-- TEXTO FORNECIDO --

########################################

Chamas a rodear casario não era algo que se visse na Madeira. As casas foram tomando a encosta. Os terrenos incultos foram ganhando espaço entre as casas. E o vento, em vez de se virar para cima, como era costume, agora virou-se para baixo, como já tinha feito em 2012 e em 2013.

Não é “a floresta” que está a arder. “A floresta”, na Madeira, é a laurissilva, húmida, subtropical, classificada pela UNESCO como Património da Humanidade. Essa concentra-se na costa Norte, dos 300 aos 1300 metros de altitude, e é resiliente. Na costa sul, onde lavram incêndios há vários dias, é rara e só ocorre entre os 700 e os 1600 metros. Entre os 400 e os 800 metros há espécies infestantes ou exóticas, isto é, acácias, eucaliptos, pinheiros bravos, canavieiras, silvas e outros matos, que crescem de forma espontânea e que ardem com uma grande facilidade.

########################################

-- INFORMAÇÃO APRESENTADA --
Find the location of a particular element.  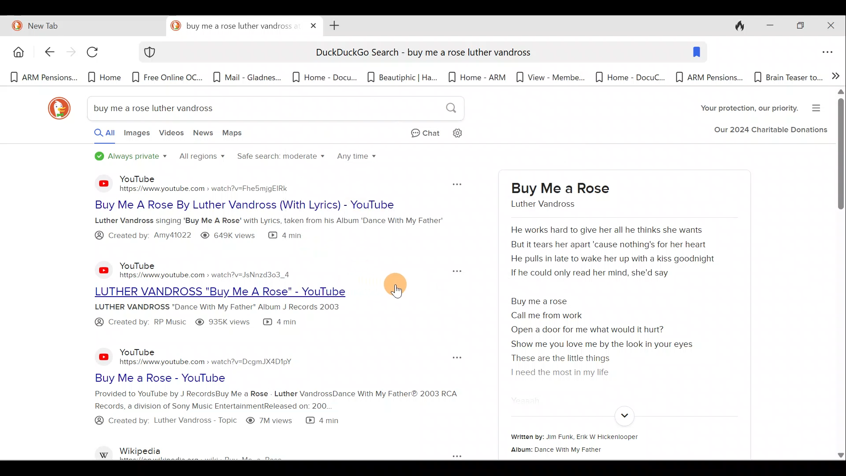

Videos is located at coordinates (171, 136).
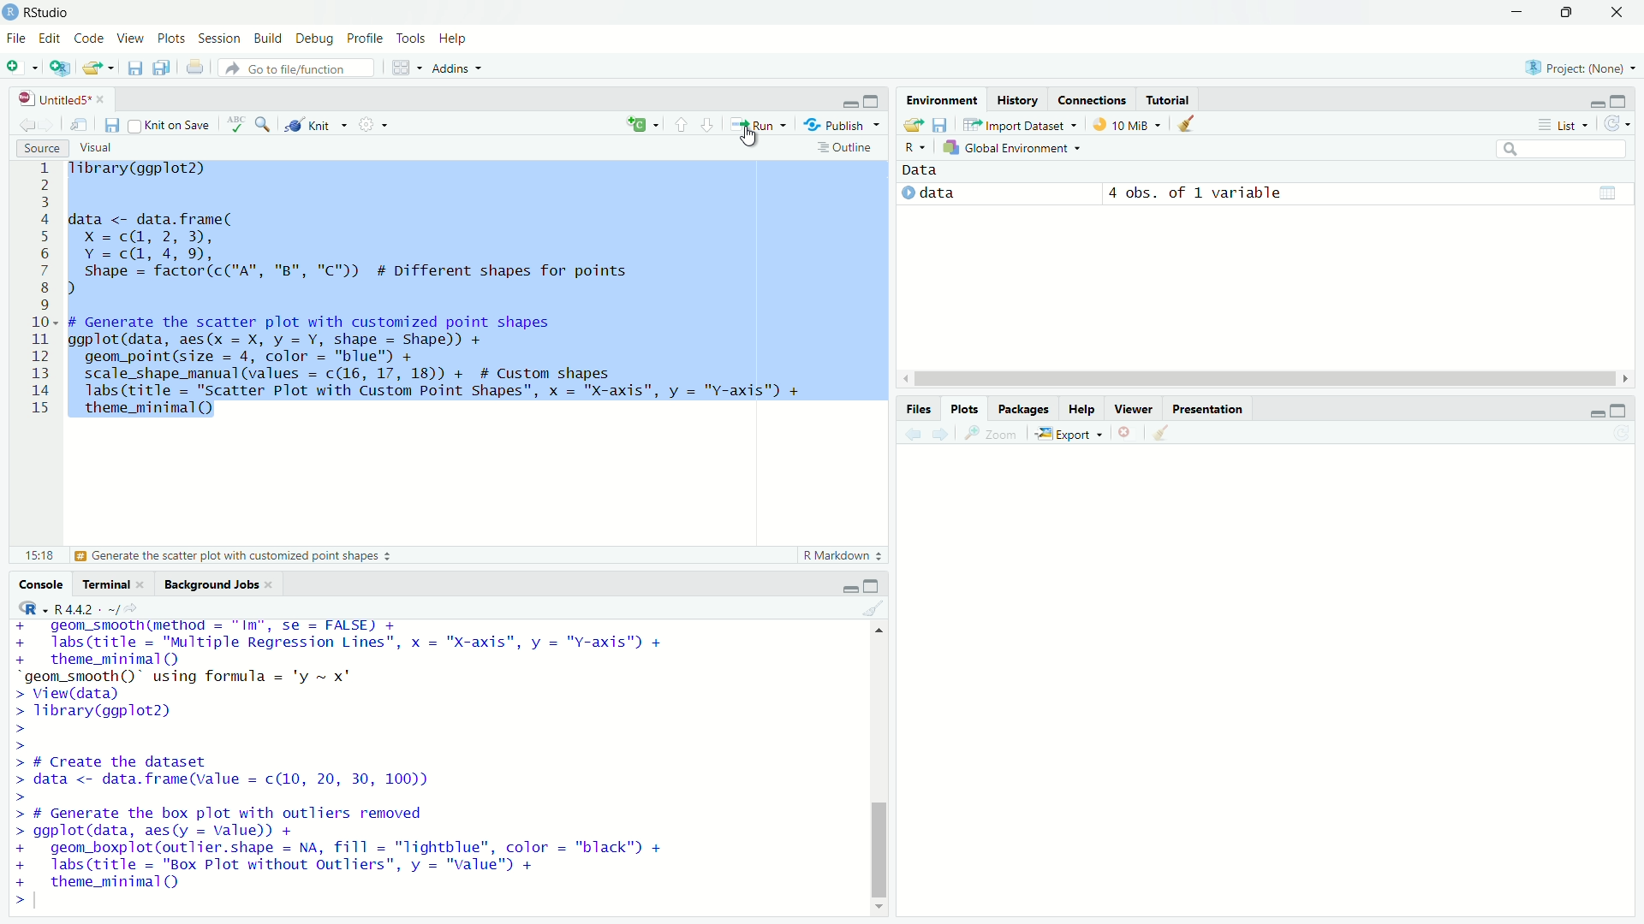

########################################

-- OBJETIVOS --
1: Verta para inglês esta frase do texto sobre os incêndios na Madeira: “Chamas a rodear casario não era algo que se visse na Madeira.”
2: Reproduza, tal como aparece no texto sobre os incêndios na Madeira, tudo desde “Chamas a rodear” até “2012 e em 2013.”.

-- RESPOSTAS POR TAREFA --
1: Flames surrounding clusters of houses were not something one saw on Madeira.

2:
Chamas a rodear casario não era algo que se visse na Madeira. As casas foram tomando a encosta. Os terrenos incultos foram ganhando espaço entre as casas. E o vento, em vez de se virar para cima, como era costume, agora virou-se para baixo, como já tinha feito em 2012 e em 2013.